EXERCISE DIRECTIONS:
Could you copy out every one of the rows below word for word, with nothing changed?

SUPPLIED INFORMATION:

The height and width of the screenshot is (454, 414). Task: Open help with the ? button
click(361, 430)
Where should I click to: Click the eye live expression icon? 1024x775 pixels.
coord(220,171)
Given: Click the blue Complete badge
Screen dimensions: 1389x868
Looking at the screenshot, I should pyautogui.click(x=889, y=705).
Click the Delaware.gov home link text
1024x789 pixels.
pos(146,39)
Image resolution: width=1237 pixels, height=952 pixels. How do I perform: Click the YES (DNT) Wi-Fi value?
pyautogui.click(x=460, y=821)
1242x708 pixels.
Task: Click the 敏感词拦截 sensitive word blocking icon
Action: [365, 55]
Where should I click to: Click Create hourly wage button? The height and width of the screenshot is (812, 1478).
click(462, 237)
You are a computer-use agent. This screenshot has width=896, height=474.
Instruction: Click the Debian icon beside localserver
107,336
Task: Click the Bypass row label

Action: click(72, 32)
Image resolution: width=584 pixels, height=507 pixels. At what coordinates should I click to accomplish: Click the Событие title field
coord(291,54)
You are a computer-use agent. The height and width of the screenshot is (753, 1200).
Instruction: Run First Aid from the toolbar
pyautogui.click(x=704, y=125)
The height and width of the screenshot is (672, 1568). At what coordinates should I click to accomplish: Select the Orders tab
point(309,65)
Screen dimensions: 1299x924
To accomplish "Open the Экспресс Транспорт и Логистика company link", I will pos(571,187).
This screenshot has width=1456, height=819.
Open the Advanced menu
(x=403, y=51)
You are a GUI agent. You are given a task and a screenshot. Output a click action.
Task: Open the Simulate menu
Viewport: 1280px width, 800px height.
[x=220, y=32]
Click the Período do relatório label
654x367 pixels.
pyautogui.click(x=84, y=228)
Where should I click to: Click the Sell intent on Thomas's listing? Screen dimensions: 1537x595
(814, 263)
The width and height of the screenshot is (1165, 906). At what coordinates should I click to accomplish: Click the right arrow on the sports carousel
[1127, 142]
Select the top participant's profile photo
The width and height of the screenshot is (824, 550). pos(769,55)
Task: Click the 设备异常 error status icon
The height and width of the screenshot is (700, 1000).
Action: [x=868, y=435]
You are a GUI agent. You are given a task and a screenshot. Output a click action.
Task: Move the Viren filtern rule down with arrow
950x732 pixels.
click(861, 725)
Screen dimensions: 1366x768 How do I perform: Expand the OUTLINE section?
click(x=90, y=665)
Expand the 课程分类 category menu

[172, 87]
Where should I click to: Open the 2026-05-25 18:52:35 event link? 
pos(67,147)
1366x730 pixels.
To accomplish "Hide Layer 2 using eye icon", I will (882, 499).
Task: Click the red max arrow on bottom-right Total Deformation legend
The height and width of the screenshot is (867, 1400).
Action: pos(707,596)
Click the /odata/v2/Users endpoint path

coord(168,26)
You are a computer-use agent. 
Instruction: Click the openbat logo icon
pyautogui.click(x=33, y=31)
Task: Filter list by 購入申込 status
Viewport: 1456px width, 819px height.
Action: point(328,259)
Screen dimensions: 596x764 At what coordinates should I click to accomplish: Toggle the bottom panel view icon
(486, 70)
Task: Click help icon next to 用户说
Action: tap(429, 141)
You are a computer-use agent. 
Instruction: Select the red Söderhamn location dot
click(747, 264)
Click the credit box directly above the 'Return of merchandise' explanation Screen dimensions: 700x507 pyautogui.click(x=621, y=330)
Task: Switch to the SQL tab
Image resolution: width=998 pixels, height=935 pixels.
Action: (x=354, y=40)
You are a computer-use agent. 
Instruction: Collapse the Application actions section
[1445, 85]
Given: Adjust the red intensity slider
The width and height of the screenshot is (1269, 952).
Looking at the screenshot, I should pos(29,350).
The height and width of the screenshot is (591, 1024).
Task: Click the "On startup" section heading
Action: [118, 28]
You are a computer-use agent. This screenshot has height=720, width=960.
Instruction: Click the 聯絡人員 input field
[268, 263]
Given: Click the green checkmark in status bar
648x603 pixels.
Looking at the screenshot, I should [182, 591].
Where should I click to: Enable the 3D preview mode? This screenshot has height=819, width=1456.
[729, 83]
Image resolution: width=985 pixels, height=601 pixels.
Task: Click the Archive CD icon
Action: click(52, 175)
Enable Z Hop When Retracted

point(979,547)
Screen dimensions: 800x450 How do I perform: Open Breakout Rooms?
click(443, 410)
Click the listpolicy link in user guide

SOLUTION TO THE EXERCISE:
The height and width of the screenshot is (454, 414). Task: Open help with the ? button
click(361, 430)
Where should I click to: Click the eye live expression icon? 1024x775 pixels.
coord(220,171)
Given: Click the blue Complete badge
Screen dimensions: 1389x868
Looking at the screenshot, I should pyautogui.click(x=889, y=705).
Click the Delaware.gov home link text
1024x789 pixels.
pos(146,39)
Image resolution: width=1237 pixels, height=952 pixels. How do I perform: Click the YES (DNT) Wi-Fi value?
pyautogui.click(x=460, y=821)
1242x708 pixels.
Task: Click the 敏感词拦截 sensitive word blocking icon
Action: [365, 55]
Where should I click to: Click Create hourly wage button? The height and width of the screenshot is (812, 1478).
click(462, 237)
You are a computer-use agent. This screenshot has width=896, height=474.
Instruction: Click the Debian icon beside localserver
107,336
Task: Click the Bypass row label

Action: click(72, 32)
Image resolution: width=584 pixels, height=507 pixels. At what coordinates should I click to accomplish: Click the Событие title field
coord(291,54)
You are a computer-use agent. The height and width of the screenshot is (753, 1200).
Instruction: Run First Aid from the toolbar
pyautogui.click(x=704, y=125)
The height and width of the screenshot is (672, 1568). At what coordinates should I click to accomplish: Select the Orders tab
point(309,65)
Screen dimensions: 1299x924
To accomplish "Open the Экспресс Транспорт и Логистика company link", I will pos(571,187).
This screenshot has width=1456, height=819.
Open the Advanced menu
(x=403, y=51)
You are a GUI agent. You are given a task and a screenshot. Output a click action.
Task: Open the Simulate menu
Viewport: 1280px width, 800px height.
[x=220, y=32]
Click the Período do relatório label
654x367 pixels.
pyautogui.click(x=84, y=228)
Where should I click to: Click the Sell intent on Thomas's listing? Screen dimensions: 1537x595
(814, 263)
The width and height of the screenshot is (1165, 906). At what coordinates should I click to accomplish: Click the right arrow on the sports carousel
[1127, 142]
Select the top participant's profile photo
The width and height of the screenshot is (824, 550). pos(769,55)
Task: Click the 设备异常 error status icon
The height and width of the screenshot is (700, 1000).
Action: [x=868, y=435]
You are a GUI agent. You are given a task and a screenshot. Output a click action.
Task: Move the Viren filtern rule down with arrow
950x732 pixels.
click(861, 725)
Screen dimensions: 1366x768 How do I perform: Expand the OUTLINE section?
click(x=90, y=665)
Expand the 课程分类 category menu

[172, 87]
Where should I click to: Open the 2026-05-25 18:52:35 event link? 
pos(67,147)
1366x730 pixels.
To accomplish "Hide Layer 2 using eye icon", I will (882, 499).
Task: Click the red max arrow on bottom-right Total Deformation legend
The height and width of the screenshot is (867, 1400).
Action: pos(707,596)
Click the /odata/v2/Users endpoint path

coord(168,26)
You are a computer-use agent. 
Instruction: Click the openbat logo icon
pyautogui.click(x=33, y=31)
Task: Filter list by 購入申込 status
Viewport: 1456px width, 819px height.
Action: point(328,259)
Screen dimensions: 596x764 At what coordinates should I click to accomplish: Toggle the bottom panel view icon
(486, 70)
Task: Click help icon next to 用户说
Action: tap(429, 141)
You are a computer-use agent. 
Instruction: Select the red Söderhamn location dot
click(747, 264)
Click the credit box directly above the 'Return of merchandise' explanation Screen dimensions: 700x507 pyautogui.click(x=621, y=330)
Task: Switch to the SQL tab
Image resolution: width=998 pixels, height=935 pixels.
Action: (x=354, y=40)
You are a computer-use agent. 
Instruction: Collapse the Application actions section
[1445, 85]
Given: Adjust the red intensity slider
The width and height of the screenshot is (1269, 952).
Looking at the screenshot, I should pos(29,350).
The height and width of the screenshot is (591, 1024).
Task: Click the "On startup" section heading
Action: [118, 28]
You are a computer-use agent. This screenshot has height=720, width=960.
Instruction: Click the 聯絡人員 input field
[268, 263]
Given: Click the green checkmark in status bar
648x603 pixels.
Looking at the screenshot, I should [182, 591].
Where should I click to: Enable the 3D preview mode? This screenshot has height=819, width=1456.
[729, 83]
Image resolution: width=985 pixels, height=601 pixels.
Task: Click the Archive CD icon
Action: click(52, 175)
Enable Z Hop When Retracted

point(979,547)
Screen dimensions: 800x450 How do I perform: Open Breakout Rooms?
click(443, 410)
Click the listpolicy link in user guide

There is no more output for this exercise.